Re: PostgreSQL's handling of fsync() errors is unsafe and risks data loss at least on XFS

From: Andres Freund <andres(at)anarazel(dot)de>
To: Anthony Iliopoulos <ailiop(at)altatus(dot)com>
Cc: Tom Lane <tgl(at)sss(dot)pgh(dot)pa(dot)us>, Craig Ringer <craig(at)2ndquadrant(dot)com>, Thomas Munro <thomas(dot)munro(at)enterprisedb(dot)com>, Catalin Iacob <iacobcatalin(at)gmail(dot)com>, PostgreSQL Hackers <pgsql-hackers(at)postgresql(dot)org>
Subject: Re: PostgreSQL's handling of fsync() errors is unsafe and risks data loss at least on XFS
Date: 2018-04-02 19:32:45
Message-ID: 20180402193245.urpdavk3wtaycxfz@alap3.anarazel.de
Views: Raw Message | Whole Thread | Download mbox | Resend email
Thread:
Lists: pgsql-hackers

On 2018-04-02 20:53:20 +0200, Anthony Iliopoulos wrote:
> On Mon, Apr 02, 2018 at 11:13:46AM -0700, Andres Freund wrote:
> > Throwing away the dirty pages *and* persisting the error seems a lot
> > more reasonable.
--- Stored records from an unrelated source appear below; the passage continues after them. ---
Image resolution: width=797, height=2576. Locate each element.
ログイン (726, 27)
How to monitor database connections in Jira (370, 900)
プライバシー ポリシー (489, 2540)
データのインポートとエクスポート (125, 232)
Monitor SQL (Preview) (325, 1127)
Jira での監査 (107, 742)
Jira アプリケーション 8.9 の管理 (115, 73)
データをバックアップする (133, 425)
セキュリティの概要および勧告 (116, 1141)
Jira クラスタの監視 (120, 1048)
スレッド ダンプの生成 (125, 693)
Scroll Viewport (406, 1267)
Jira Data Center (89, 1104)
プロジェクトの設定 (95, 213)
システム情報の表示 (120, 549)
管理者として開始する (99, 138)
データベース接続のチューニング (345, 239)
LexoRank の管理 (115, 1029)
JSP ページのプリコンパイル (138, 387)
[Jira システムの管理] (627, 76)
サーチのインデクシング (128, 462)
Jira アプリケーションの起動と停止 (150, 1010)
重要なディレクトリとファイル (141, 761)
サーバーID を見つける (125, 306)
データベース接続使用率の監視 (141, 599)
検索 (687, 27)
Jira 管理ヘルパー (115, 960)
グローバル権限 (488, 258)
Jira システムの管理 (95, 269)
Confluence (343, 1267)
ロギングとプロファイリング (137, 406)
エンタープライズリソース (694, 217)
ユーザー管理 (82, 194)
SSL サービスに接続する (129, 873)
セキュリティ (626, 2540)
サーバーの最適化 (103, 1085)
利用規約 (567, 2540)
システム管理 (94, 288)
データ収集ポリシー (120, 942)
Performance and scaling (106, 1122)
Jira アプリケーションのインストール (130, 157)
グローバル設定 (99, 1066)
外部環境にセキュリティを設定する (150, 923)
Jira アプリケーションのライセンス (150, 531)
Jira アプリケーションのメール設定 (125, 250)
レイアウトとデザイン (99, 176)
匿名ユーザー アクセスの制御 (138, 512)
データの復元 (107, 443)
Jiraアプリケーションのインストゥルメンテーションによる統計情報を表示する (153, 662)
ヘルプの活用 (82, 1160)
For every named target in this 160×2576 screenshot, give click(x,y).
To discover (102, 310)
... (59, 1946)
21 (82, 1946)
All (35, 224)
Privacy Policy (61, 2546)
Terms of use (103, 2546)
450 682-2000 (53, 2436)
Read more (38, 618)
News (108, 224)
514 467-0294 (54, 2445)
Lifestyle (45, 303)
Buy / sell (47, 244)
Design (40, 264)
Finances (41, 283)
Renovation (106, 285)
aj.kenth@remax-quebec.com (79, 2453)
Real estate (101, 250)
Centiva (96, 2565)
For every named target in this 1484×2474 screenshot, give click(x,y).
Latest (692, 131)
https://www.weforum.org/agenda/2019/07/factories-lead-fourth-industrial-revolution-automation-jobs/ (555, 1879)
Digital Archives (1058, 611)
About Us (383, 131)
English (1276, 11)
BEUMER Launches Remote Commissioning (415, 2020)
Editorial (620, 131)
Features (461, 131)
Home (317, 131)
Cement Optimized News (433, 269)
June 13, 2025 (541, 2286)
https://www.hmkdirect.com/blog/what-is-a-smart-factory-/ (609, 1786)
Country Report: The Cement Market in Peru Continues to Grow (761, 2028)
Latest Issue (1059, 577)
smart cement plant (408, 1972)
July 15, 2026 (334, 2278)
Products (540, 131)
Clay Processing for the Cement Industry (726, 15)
Then provide a fcntl (or whatever) extension that can
> > clear the error status in the few cases that the application that wants
> > to gracefully deal with the case.
>
> Given precisely that the dirty pages which cannot been written-out are
> practically thrown away, the semantics of fsync() (after the 4.13 fixes)
> are essentially correct: the first call indicates that a writeback error
> indeed occurred, while subsequent calls have no reason to indicate an error
> (assuming no other errors occurred in the meantime).

Meh^2.

"no reason" - except that there's absolutely no way to know what state
the data is in. And that your application needs explicit handling of
such failures. And that one FD might be used in a lots of different
parts of the application, that fsyncs in one part of the application
might be an ok failure, and in another not. Requiring explicit actions
to acknowledge "we've thrown away your data for unknown reason" seems
entirely reasonable.

> The error reporting is thus consistent with the intended semantics (which
> are sadly not properly documented). Repeated calls to fsync() simply do not
> imply that the kernel will retry to writeback the previously-failed pages,
> so the application needs to be aware of that.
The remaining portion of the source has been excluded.